Scientific classification
- Domain: Eukaryota
- Kingdom: Animalia
- Phylum: Chordata
- Class: Actinopterygii
- Order: Albuliformes
- Family: †Phyllodontidae
- Subfamily: †Phyllodontinae
- Genus: †Egertonia Cocchi, 1866
- Species: †E. isodonta
- Binomial name: †Egertonia isodonta Cocchi, 1866

= Egertonia =

- Authority: Cocchi, 1866
- Parent authority: Cocchi, 1866

Extinct genus of fishes

Egertonia (named after paleontologist Sir Philip Grey Egerton, 10th Baronet) is an extinct genus of prehistoric marine and estuarine ray-finned fish known from the Late Cretaceous to the middle Eocene. It contains one known species, E. isodonta, although indeterminate remains potentially referable to other species are also known. It was a member of the Phyllodontidae, an extinct family of elopomorph fish with crushing tooth plates, which are the primary remains found of the genus.

Excluding dubious records from the Campanian (Tar Heel Formation) and Maastrichtian (Severn Formation) of eastern North America, the earliest confirmed occurrences of the genus in the fossil record are from the Maastrichtian of Madagascar (Maevarano Formation) and Tamil Nadu, India (Kallamedu Formation). These formations are suggestive of a fluvial-estuarine environment with frequent marine intrusions. Notably, despite Egertonia expanding its range to the Northern Hemisphere during the Cenozoic, both of these early localities are Gondwanan in origin. These fossil tooth plates are reminiscent of E. isodonta.
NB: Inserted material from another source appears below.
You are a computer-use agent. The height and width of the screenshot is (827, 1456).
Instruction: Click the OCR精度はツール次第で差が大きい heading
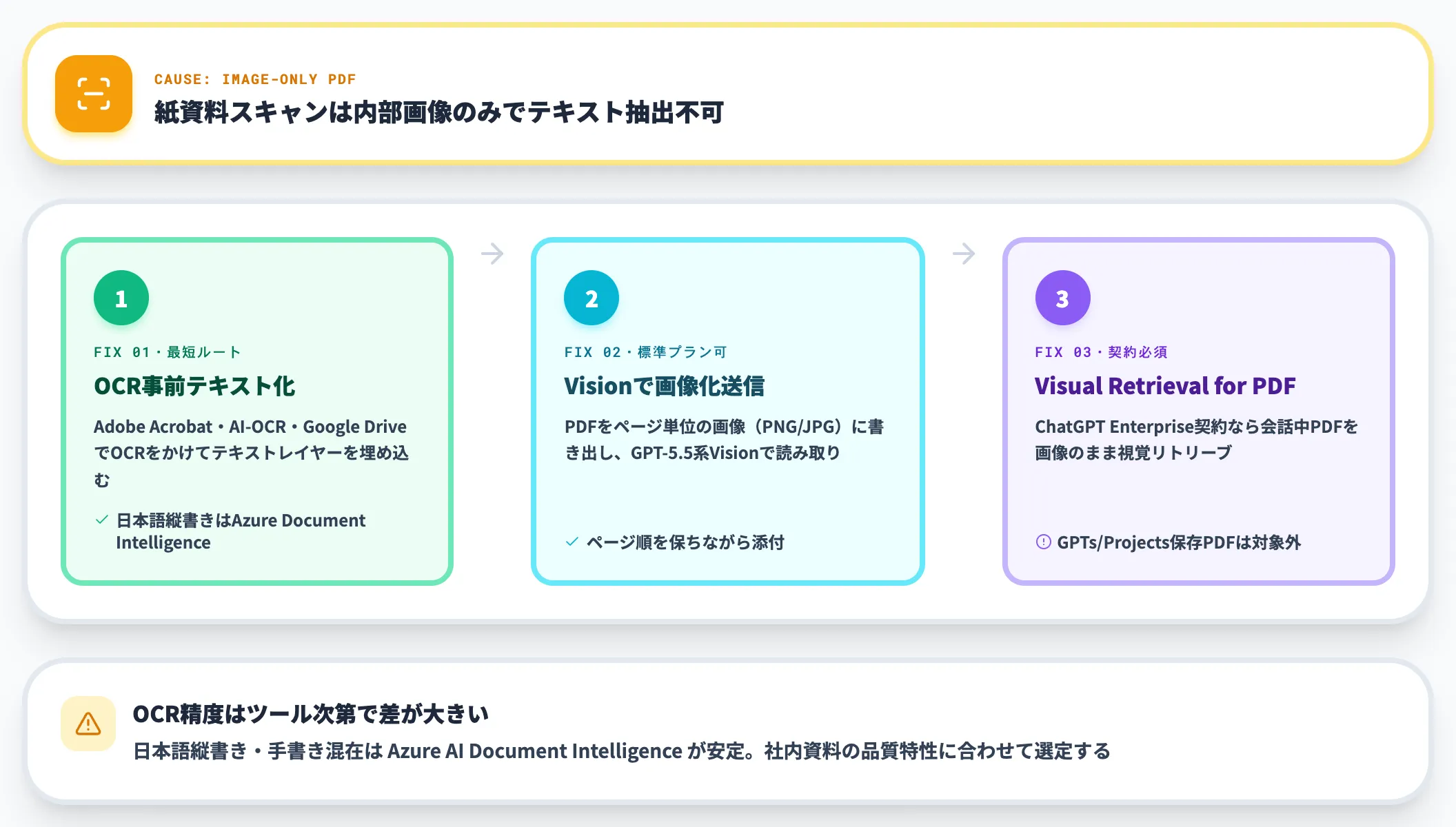pyautogui.click(x=311, y=714)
As with several other members of its family, Egertonia survived the Cretaceous-Paleogene extinction event and it became more widespread during the Cenozoic, when the type species E. isodonta appears. The earliest remains of E. isodonta are from the Late Paleocene of South Carolina. It becomes much more common during the Eocene, when remains are known from the Ypresian to Bartonian of the eastern United States (Gosport Sand and Tallahatta Formations of Alabama, Tuscahoma Formation of Mississippi, Nanjemoy Formation of Virginia), Ypresian of England (London Clay), and the Lutetian of Barbados (Scotland Formation). Indeterminate Egertonia fossils are known from the Lutetian of England (Selsey Formation), Ypresian of Belgium (Argile des Flandres Formation), and the Ypresian of India (Cambay Shale Formation). It went extinct at some point during the mid-late Eocene.